Orthologues of many of the inhibitory serpins were identified in all Drosophilid species, but five (out of 17) are restricted to the melanogaster group (Spn28B, Spn28Da, Spn28Db, Spn28 F and Spn88Eb) and one (Spn38F) has no identified orthologues in other species. In the case of the non-inhibitory serpin-fold proteins, five have identified orthologues across the Drosophilidae (Spn31A, Spn43Ab, Spn47C, Spn85F, Spn100A and Spn28B), while the other seven show a more restricted distribution (Spn28Db, Spn43Ad, Spn53F, Spn75F, Spn76A, Spn77Bb and Spn77B c) (Table 1).

Using synteny to find additional family members

Within multi-gene families, identifying the true orthologues of a particular gene becomes increasingly difficult in distantly related species.

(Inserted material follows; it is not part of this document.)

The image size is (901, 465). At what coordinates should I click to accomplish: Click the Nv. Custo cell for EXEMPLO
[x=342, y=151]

Here we have used conservation of gene order in the chromosome, both as a means to search for additional family members, and also as a way of assigning putative orthology in otherwise ambiguous cases. This approach is based on the finding that the order of the majority of the genes along the chromosome arms is conserved among the Drosophilid species [3336]. This allows neighbouring transcripts to be used to identify putative serpin genes which may have been missed by homology-dependent searches. Using this approach, we identified 223 serpin genes in the Drosophilid lineage with conserved synteny to D. melanogaster, compared to 188 genes identified by sequence homology alone. A tBLASTx homology search using this expanded set of 223 genes as queries, identified 3 additional orthologues, bringing the total number of identified serpin genes to 226. The identity of candidate syntenic genes was confirmed by aligning their putative RCL sequences with that of the corresponding set of orthologues (Table 1 and see Additional file 2). By this criterion the synteny approach made no false assignments. In addition to increased identification of serpin transcripts, the method allows the assignment of putative orthology when considering closely-related genes.

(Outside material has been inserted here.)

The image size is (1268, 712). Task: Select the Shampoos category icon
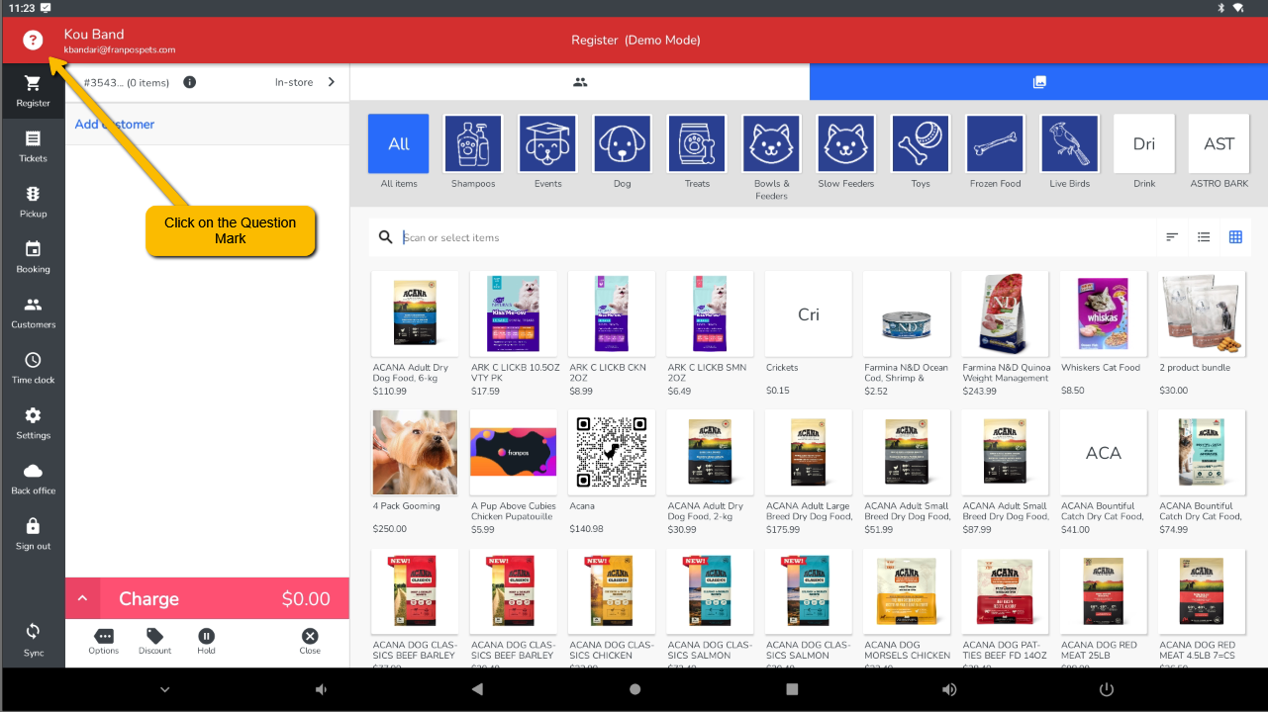pos(473,144)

There were three cases in which the tBLASTx and synteny searches failed to identify orthologues in a single species (D. sechellia Spn43Ab, D. willistoni Spn43Ad and D. erecta Spn85F). Examination of the sequence alignment of the syntenic genomic regions by eye identified the missing orthologues for D. sechellia Spn43Ab and D. erecta Spn85F, but the D. willistoni Spn43Ad transcript is deleted from the orthologous Spn43A gene complex.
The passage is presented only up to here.